The state of DataFrames.jl H2O benchmark

brucala · May 17, 2023, 8:00am

Seems like DuckDB has resurrected the H2O benchmark and plans to keep re-running it: The Return of the H2O.ai Database-like Ops Benchmark - DuckDB

juliohm · May 22, 2023, 7:53pm

@bkamins any chance this effort could be implemented for general Tables.jl? It would be super nice to reuse the work in other table types and contexts.

jling · May 22, 2023, 8:42pm

DuckDB and Polaris are so fast

aplavin · May 22, 2023, 8:47pm

FlexiJoins.jl is the general type-stable joining package. It doesn’t constrain the dataset type, and is based on the regular Julia collections interface (not on Tables.jl, but many tables are implicitly supported).

The generic code path is implemented to be reasonably fast, but it doesn’t have all those special cases DataFrames.jl do, such as integer or low-cardinality optimizations.

dmbates · May 22, 2023, 9:01pm

Interestingly both DuckDB and Polars use Arrow column-oriented storage.

jling · May 22, 2023, 9:10pm

I’m very familiar with Arrow (feather) as an on-disk file spec. I don’t think in this case it has much to do with Arrow or not – representing a column in memory (just for Julia’s own use) doesn’t need fancy spec/schema/row group of Arrow.

On a separate note, we know Arrow is the future for a while and Pandas 2.0 is moving towards Arrow for backend as well.
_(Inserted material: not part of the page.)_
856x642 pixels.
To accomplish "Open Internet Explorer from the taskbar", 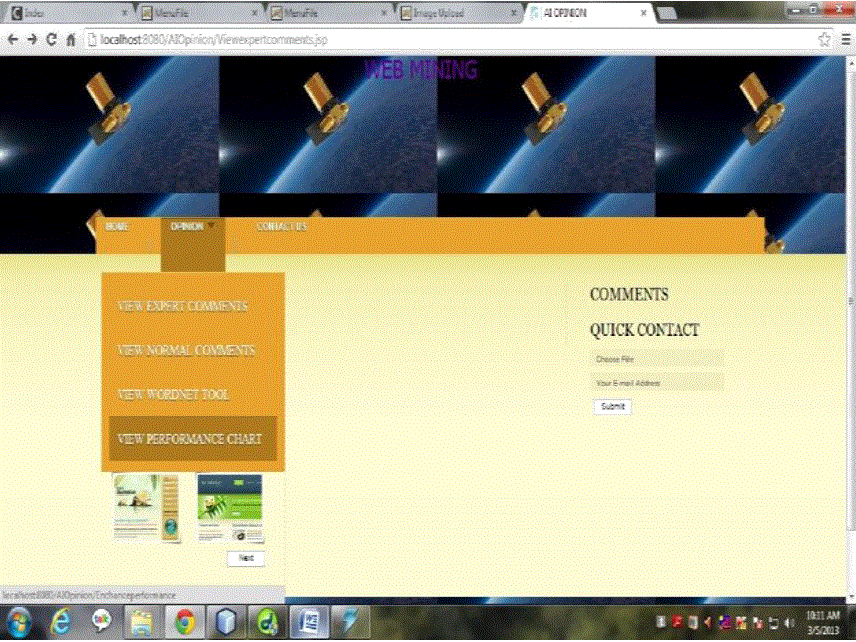I will pos(61,622).
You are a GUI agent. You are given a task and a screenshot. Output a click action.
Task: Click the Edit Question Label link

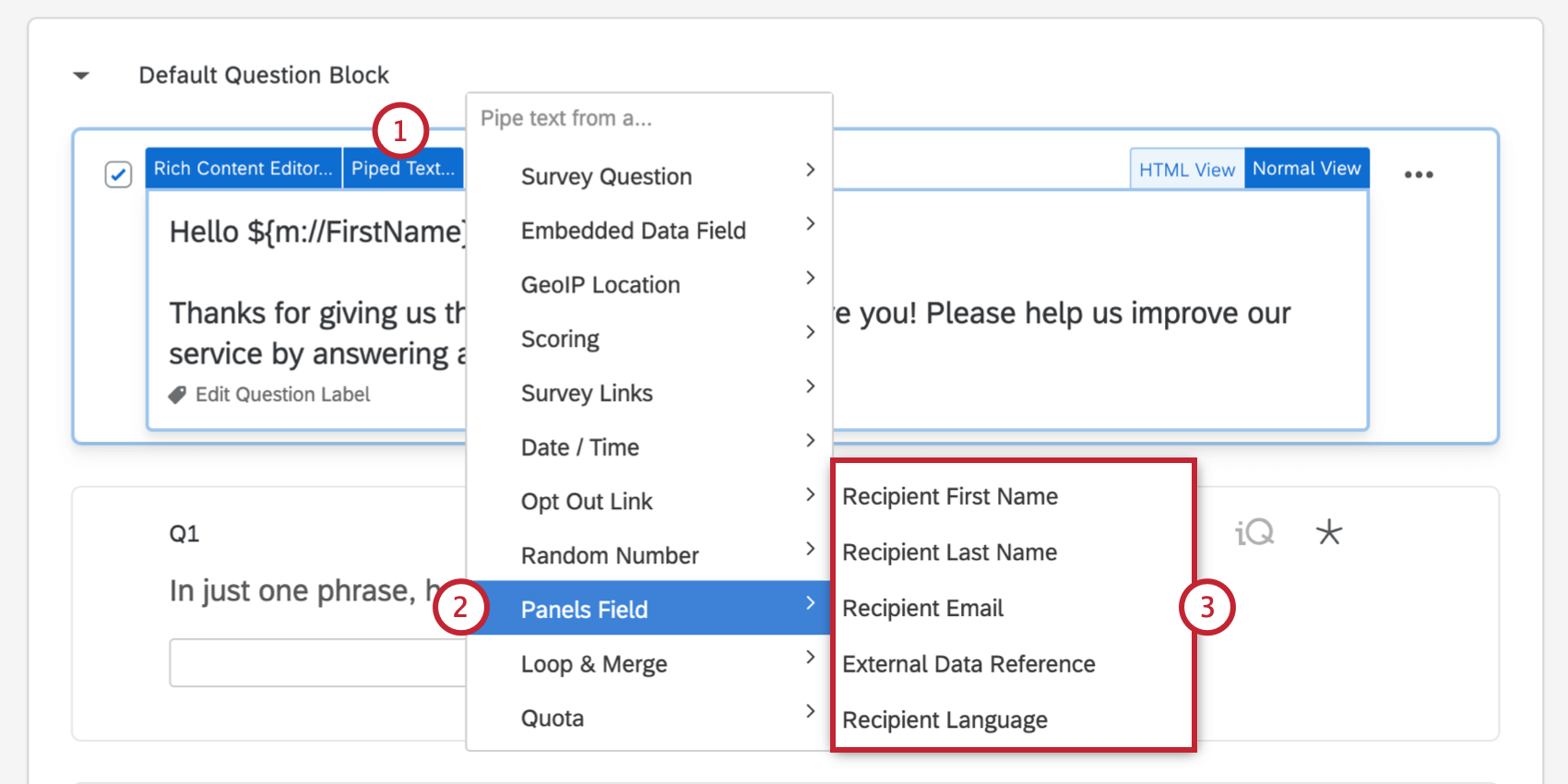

Arrow (feather) handling is another area Julia needs to improve but that’s a different topic.

I would be fine if DataFrames.jl uses Arrow batch as in-memory representation and shares the column schema. But given Tables.jl and Arrow.jl, we can do zero-copy with other ecosystems as long as Arrow.jl is good enough, so again it shouldn’t matter.

rdavis120 · November 5, 2023, 9:33pm

This benchmark has been updated again: Results

tk3369 · July 21, 2024, 5:15pm

Anyone knows how DuckDB can run so fast? What does it take to make DataFrames.jl rise to the top?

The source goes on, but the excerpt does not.